Remote monitoring is really essential, being able to have control remotely, especially because of COVID, we’re not necessarily always going to be able to actually go into a building and make changes; having the ability to control it off-site is really important.
Yeah, talking with you guys a couple of weeks ago, I think what you’re doing is really proactive, but also, the dashboarding you've got for the real-time element, it’s really quite intuitive. You could be anywhere in the world and access the dashboard; you can easily monitor and make changes.
The way the world is going technologically, utilising the cloud, means you can do most things from most places. Yes, there are some jobs that you need to physically be there for. But the vast majority of things, if it's automated and run by computers, you can do it pretty much anywhere on the planet.
Finally, I just thought it'd be nice to end by understanding what you think the Commercial/Office industry could look like in the future. Obviously, we're seeing predictions now for the future Office, where it's going to be a social hub, it's going to be flexible, tech-enabled, and most importantly, utilise data analytics to optimise the workplace in real-time. So have you got any thoughts on this? How do you see the sector changing from a data point of view?
There are companies who've been way ahead of the curve for many years. I alluded to it earlier with this, this head down, head up, heads together phrase. You're not going to need as much space, and understanding how work patterns change, how people in the office environment want to go about their working day is important.
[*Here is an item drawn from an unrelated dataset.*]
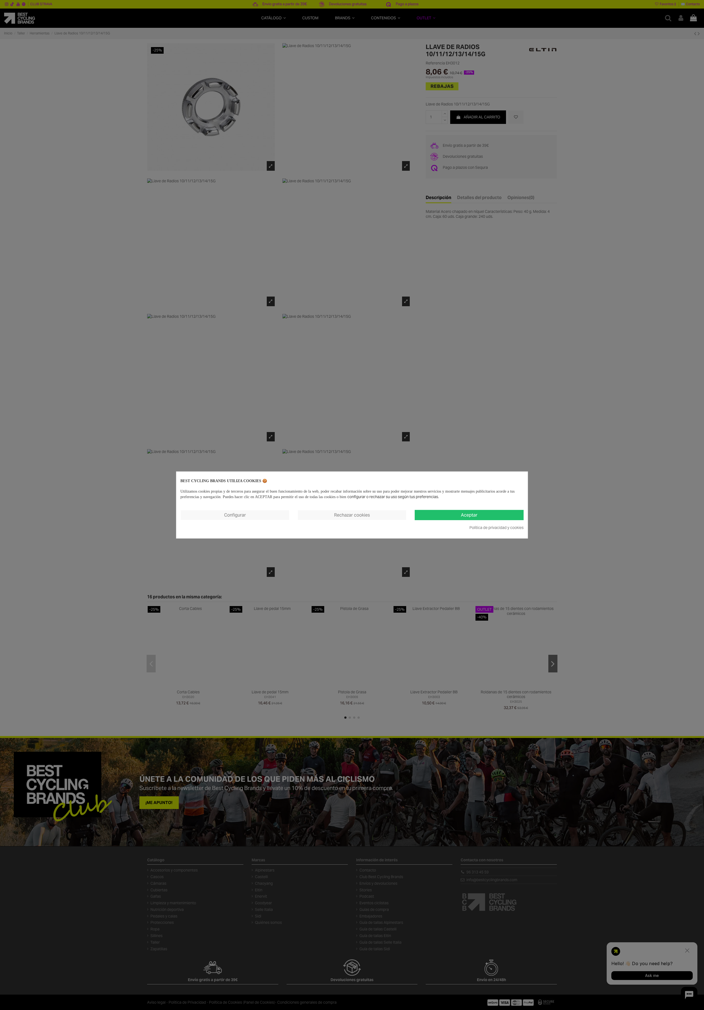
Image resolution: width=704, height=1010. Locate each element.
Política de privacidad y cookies (496, 527)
But, personally, what I think you'll see is, buildings will change in a similar way to how retail changed a few years ago, as more stuff went online. You actually now need to make the office more of an enjoyable environment to go to. So the days where you go to the office, you've got your cafes on-site, there might be restaurants close by, you might have a cinema where you can go and watch a movie at lunchtime. But those are the sorts of things I think you're going to have to start thinking about, making it a place people actively want to come to, because I don't think employers are going to have the excuse anymore that people can't work efficiently from home.
Most people will benefit significantly from not commuting an hour or two hours and actually being there on hand for parenting for those extra hours—the flexibility of child care is a real positive and then having the ability to potentially work a little bit later etc. So, you've got the family pressure to not go back to how it was, and that will significantly influence the future office. I think offices are going to need to become a place where people actively want to come to for social and collaborative work. Some people will come in regularly; others will want to work from home; it's going to be a bit more individualist in terms of how you use that space. So Building Managers are going to need to monitor the data, capacities are going to change, and you're going to have a flux; it's going to be very different to how it was.
I really like what you said there about the cafe culture, which is definitely so true. You know, it’s no longer about just grabbing a coffee from a café; Starbucks has created a whole experience. So I suppose it's going to be the same within the office, like you said, it's got to enhance your environment. And I think that flexibility as well as being able to understand how many people are in the office, what regular routes are taken, whether a bathroom has even been used that day. Do you need cleaners to go in because no one's even been in there? That data insight is going to be really essential for saving costs, but also for safety and for efficiencies as well.